● What you are asked to do
Look through the data below and work out how many lines contain the string "after". Give the number alone.

Start of Supplied information

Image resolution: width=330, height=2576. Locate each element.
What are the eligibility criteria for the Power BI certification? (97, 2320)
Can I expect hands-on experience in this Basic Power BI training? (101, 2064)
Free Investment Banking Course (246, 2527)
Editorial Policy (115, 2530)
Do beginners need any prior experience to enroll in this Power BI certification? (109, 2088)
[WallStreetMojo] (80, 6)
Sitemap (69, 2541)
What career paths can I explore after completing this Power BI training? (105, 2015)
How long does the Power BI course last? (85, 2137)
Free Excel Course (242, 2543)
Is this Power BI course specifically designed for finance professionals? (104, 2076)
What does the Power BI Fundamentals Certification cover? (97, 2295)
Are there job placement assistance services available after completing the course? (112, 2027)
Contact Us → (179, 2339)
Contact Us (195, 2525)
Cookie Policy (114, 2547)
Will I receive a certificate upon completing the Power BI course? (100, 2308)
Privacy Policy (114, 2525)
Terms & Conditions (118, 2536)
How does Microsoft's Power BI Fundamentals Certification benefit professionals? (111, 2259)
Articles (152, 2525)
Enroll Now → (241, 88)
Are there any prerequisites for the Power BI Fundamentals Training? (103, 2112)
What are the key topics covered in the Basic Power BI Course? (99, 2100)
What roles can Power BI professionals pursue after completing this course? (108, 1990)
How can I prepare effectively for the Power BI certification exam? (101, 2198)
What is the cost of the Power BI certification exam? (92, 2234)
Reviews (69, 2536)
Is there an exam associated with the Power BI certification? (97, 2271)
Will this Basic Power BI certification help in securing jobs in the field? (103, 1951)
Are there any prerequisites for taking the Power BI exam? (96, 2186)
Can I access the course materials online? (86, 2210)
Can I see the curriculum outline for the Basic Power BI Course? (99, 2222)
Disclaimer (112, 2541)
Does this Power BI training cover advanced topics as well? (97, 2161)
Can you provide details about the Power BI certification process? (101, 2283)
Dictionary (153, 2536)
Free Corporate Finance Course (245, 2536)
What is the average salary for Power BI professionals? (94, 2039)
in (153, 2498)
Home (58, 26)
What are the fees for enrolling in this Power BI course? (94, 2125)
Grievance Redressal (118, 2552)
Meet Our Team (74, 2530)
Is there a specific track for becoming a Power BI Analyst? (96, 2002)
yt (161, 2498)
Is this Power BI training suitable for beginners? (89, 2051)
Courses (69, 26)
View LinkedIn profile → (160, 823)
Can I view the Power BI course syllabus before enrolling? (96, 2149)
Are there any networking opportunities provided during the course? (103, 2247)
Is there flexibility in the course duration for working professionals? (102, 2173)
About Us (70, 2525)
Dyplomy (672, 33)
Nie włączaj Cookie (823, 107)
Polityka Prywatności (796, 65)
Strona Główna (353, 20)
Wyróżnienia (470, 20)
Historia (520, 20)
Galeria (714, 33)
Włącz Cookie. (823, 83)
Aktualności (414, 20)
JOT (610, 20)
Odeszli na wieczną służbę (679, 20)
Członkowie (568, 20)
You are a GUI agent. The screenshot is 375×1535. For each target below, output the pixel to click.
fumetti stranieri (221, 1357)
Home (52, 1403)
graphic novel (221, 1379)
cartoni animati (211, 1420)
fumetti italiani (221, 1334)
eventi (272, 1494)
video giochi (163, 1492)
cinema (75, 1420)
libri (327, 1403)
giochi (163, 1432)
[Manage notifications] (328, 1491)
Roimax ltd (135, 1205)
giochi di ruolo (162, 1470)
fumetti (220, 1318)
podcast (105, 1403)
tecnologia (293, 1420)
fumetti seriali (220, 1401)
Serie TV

End of Supplied information

● Finished exercise
3